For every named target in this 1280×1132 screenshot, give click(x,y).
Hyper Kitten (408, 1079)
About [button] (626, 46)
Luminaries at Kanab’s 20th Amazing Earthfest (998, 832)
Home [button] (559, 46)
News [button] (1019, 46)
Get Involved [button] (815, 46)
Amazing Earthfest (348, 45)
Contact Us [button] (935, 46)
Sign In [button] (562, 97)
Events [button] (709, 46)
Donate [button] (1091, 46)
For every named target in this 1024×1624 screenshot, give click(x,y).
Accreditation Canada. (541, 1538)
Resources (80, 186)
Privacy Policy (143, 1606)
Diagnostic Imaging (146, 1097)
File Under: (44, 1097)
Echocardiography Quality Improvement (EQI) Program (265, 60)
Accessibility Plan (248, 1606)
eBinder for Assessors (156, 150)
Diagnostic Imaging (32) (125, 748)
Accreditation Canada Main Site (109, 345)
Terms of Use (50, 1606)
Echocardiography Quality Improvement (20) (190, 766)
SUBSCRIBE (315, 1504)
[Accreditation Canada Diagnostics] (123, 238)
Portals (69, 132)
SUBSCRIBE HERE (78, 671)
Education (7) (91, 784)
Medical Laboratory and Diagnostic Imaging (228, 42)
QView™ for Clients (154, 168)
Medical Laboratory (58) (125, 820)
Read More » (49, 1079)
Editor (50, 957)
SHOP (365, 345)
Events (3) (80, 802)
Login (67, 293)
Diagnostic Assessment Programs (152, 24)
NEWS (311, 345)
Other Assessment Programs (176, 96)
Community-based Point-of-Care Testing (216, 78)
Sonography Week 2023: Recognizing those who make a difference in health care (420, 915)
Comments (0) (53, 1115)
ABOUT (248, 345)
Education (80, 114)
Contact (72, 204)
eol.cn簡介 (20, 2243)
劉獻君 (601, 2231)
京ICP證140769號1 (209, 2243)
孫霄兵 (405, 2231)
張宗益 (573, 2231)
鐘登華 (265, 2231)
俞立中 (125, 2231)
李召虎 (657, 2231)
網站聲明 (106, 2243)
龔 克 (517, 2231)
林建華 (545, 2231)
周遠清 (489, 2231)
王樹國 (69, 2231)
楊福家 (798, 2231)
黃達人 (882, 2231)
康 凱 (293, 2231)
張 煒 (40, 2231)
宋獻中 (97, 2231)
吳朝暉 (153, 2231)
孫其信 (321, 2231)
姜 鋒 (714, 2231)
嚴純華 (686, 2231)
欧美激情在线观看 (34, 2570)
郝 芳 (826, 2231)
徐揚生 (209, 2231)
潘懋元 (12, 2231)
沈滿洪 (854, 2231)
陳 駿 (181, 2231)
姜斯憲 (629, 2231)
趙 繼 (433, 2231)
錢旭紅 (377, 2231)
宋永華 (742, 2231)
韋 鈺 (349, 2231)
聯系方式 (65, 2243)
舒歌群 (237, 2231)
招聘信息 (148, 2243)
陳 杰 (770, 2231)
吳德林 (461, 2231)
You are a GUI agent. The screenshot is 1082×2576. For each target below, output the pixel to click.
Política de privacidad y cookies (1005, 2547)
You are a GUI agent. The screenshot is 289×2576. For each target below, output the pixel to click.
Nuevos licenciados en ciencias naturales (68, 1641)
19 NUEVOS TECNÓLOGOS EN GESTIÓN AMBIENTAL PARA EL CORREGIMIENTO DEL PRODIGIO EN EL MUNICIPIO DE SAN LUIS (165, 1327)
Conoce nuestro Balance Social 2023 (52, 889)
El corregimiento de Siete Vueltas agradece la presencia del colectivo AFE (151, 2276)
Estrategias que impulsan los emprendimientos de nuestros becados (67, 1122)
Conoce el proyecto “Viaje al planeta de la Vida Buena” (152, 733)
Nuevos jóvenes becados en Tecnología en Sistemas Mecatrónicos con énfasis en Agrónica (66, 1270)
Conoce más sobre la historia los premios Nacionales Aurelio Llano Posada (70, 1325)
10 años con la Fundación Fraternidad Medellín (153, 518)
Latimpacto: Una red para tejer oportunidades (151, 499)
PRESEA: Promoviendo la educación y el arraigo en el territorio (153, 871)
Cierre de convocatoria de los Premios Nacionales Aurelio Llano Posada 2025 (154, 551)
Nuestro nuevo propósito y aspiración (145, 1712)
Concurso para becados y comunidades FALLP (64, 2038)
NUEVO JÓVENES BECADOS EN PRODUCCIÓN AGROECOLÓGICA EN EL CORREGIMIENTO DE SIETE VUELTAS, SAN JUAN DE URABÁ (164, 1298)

================================

** PROMPT **
Working from the material above, retype it in its entirety without change.

** YOUR SOLUTION **
For every named target in this 1280×1132 screenshot, give click(x,y).
Hyper Kitten (408, 1079)
About [button] (626, 46)
Luminaries at Kanab’s 20th Amazing Earthfest (998, 832)
Home [button] (559, 46)
News [button] (1019, 46)
Get Involved [button] (815, 46)
Amazing Earthfest (348, 45)
Contact Us [button] (935, 46)
Sign In [button] (562, 97)
Events [button] (709, 46)
Donate [button] (1091, 46)
For every named target in this 1024×1624 screenshot, give click(x,y).
Accreditation Canada. (541, 1538)
Resources (80, 186)
Privacy Policy (143, 1606)
Diagnostic Imaging (146, 1097)
File Under: (44, 1097)
Echocardiography Quality Improvement (EQI) Program (265, 60)
Accessibility Plan (248, 1606)
eBinder for Assessors (156, 150)
Diagnostic Imaging (32) (125, 748)
Accreditation Canada Main Site (109, 345)
Terms of Use (50, 1606)
Echocardiography Quality Improvement (20) (190, 766)
SUBSCRIBE (315, 1504)
[Accreditation Canada Diagnostics] (123, 238)
Portals (69, 132)
SUBSCRIBE HERE (78, 671)
Education (7) (91, 784)
Medical Laboratory and Diagnostic Imaging (228, 42)
QView™ for Clients (154, 168)
Medical Laboratory (58) (125, 820)
Read More » (49, 1079)
Editor (50, 957)
SHOP (365, 345)
Events (3) (80, 802)
Login (67, 293)
Diagnostic Assessment Programs (152, 24)
NEWS (311, 345)
Other Assessment Programs (176, 96)
Community-based Point-of-Care Testing (216, 78)
Sonography Week 2023: Recognizing those who make a difference in health care (420, 915)
Comments (0) (53, 1115)
ABOUT (248, 345)
Education (80, 114)
Contact (72, 204)
eol.cn簡介 (20, 2243)
劉獻君 (601, 2231)
京ICP證140769號1 (209, 2243)
孫霄兵 (405, 2231)
張宗益 (573, 2231)
鐘登華 (265, 2231)
俞立中 (125, 2231)
李召虎 (657, 2231)
網站聲明 (106, 2243)
龔 克 (517, 2231)
林建華 (545, 2231)
周遠清 (489, 2231)
王樹國 (69, 2231)
楊福家 (798, 2231)
黃達人 (882, 2231)
康 凱 (293, 2231)
張 煒 (40, 2231)
宋獻中 (97, 2231)
吳朝暉 (153, 2231)
孫其信 (321, 2231)
姜 鋒 (714, 2231)
嚴純華 (686, 2231)
欧美激情在线观看 (34, 2570)
郝 芳 (826, 2231)
徐揚生 (209, 2231)
潘懋元 (12, 2231)
沈滿洪 (854, 2231)
陳 駿 (181, 2231)
姜斯憲 (629, 2231)
趙 繼 (433, 2231)
錢旭紅 (377, 2231)
宋永華 (742, 2231)
韋 鈺 (349, 2231)
聯系方式 (65, 2243)
舒歌群 (237, 2231)
招聘信息 (148, 2243)
陳 杰 (770, 2231)
吳德林 (461, 2231)
You are a GUI agent. The screenshot is 1082×2576. For each target below, output the pixel to click.
Política de privacidad y cookies (1005, 2547)
You are a GUI agent. The screenshot is 289×2576. For each target below, output the pixel to click.
Nuevos licenciados en ciencias naturales (68, 1641)
19 NUEVOS TECNÓLOGOS EN GESTIÓN AMBIENTAL PARA EL CORREGIMIENTO DEL PRODIGIO EN EL MUNICIPIO DE SAN LUIS (165, 1327)
Conoce nuestro Balance Social 2023 (52, 889)
El corregimiento de Siete Vueltas agradece la presencia del colectivo AFE (151, 2276)
Estrategias que impulsan los emprendimientos de nuestros becados (67, 1122)
Conoce el proyecto “Viaje al planeta de la Vida Buena” (152, 733)
Nuevos jóvenes becados en Tecnología en Sistemas Mecatrónicos con énfasis en Agrónica (66, 1270)
Conoce más sobre la historia los premios Nacionales Aurelio Llano Posada (70, 1325)
10 años con la Fundación Fraternidad Medellín (153, 518)
Latimpacto: Una red para tejer oportunidades (151, 499)
PRESEA: Promoviendo la educación y el arraigo en el territorio (153, 871)
Cierre de convocatoria de los Premios Nacionales Aurelio Llano Posada 2025 (154, 551)
Nuestro nuevo propósito y aspiración (145, 1712)
Concurso para becados y comunidades FALLP (64, 2038)
NUEVO JÓVENES BECADOS EN PRODUCCIÓN AGROECOLÓGICA EN EL CORREGIMIENTO DE SIETE VUELTAS, SAN JUAN DE URABÁ (164, 1298)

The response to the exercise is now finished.